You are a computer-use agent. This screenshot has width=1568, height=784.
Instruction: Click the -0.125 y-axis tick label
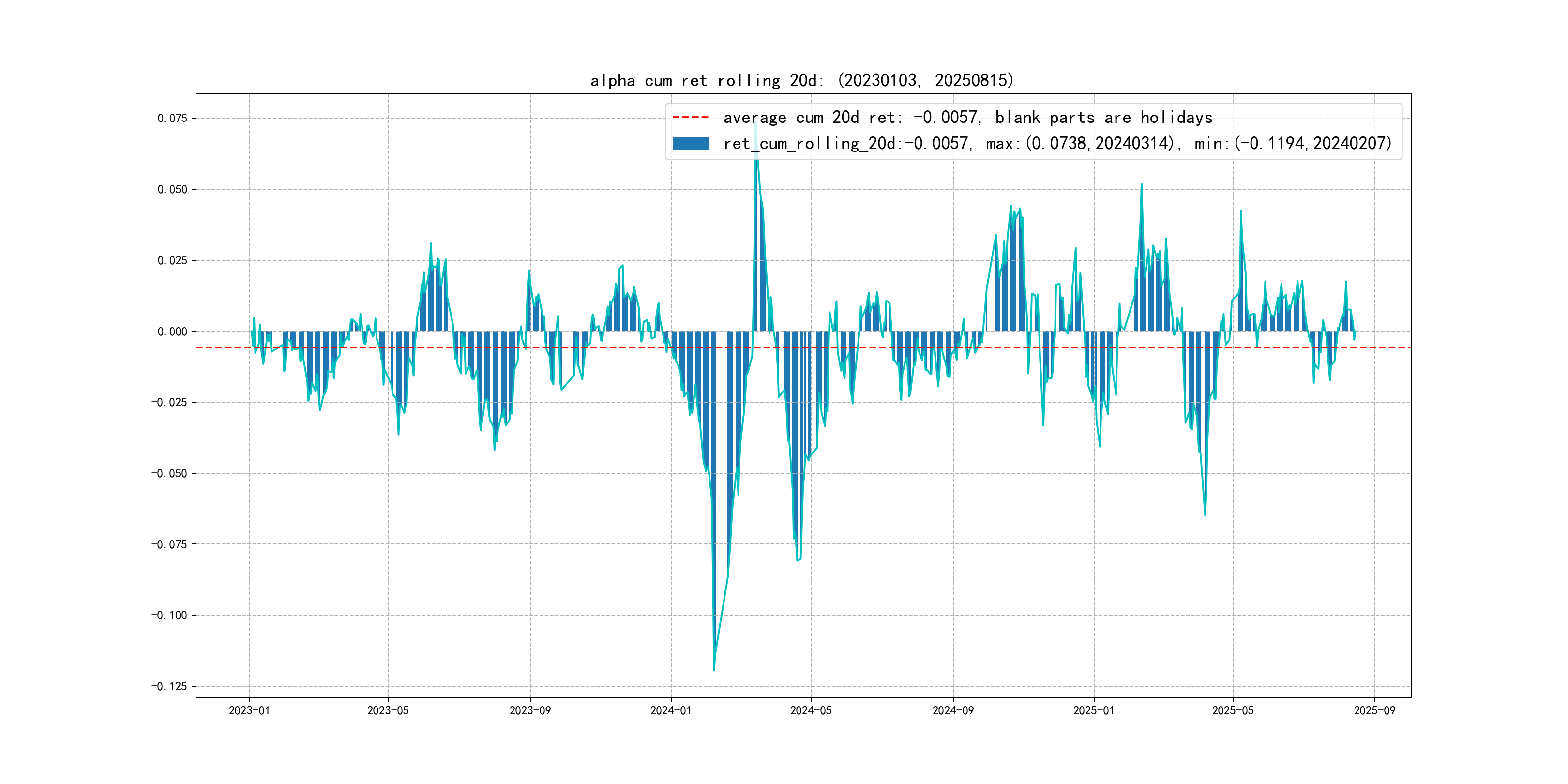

==

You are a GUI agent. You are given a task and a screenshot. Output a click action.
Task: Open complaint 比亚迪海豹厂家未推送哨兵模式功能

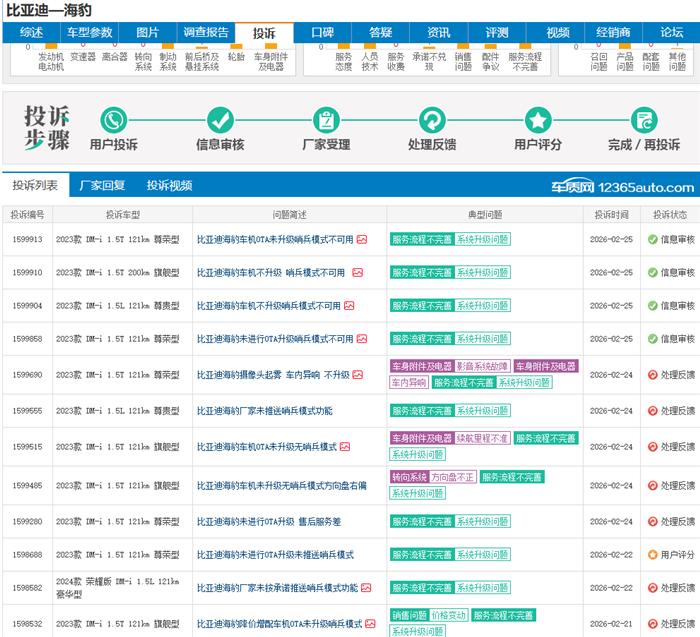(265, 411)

---

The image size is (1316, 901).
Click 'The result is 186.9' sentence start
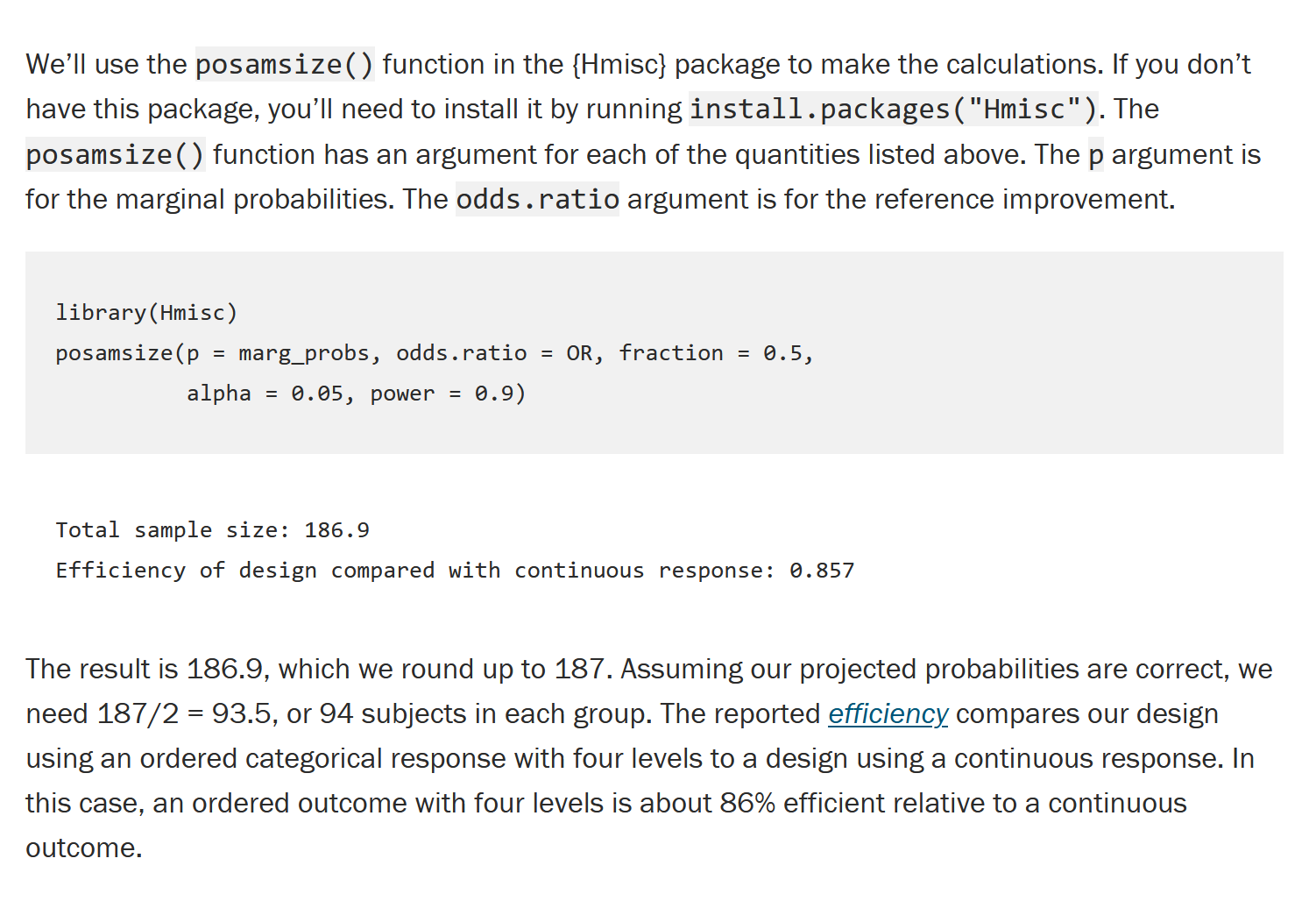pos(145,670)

» **Aim of the task**
Reproduce the part of the rows that opens with the line containing "The image size is (1316, 901)." and closes with the line containing "pos(145,670)", including both of those lines. Leave the pictures out.

» **Full response**
The image size is (1316, 901).
Click 'The result is 186.9' sentence start
pos(145,670)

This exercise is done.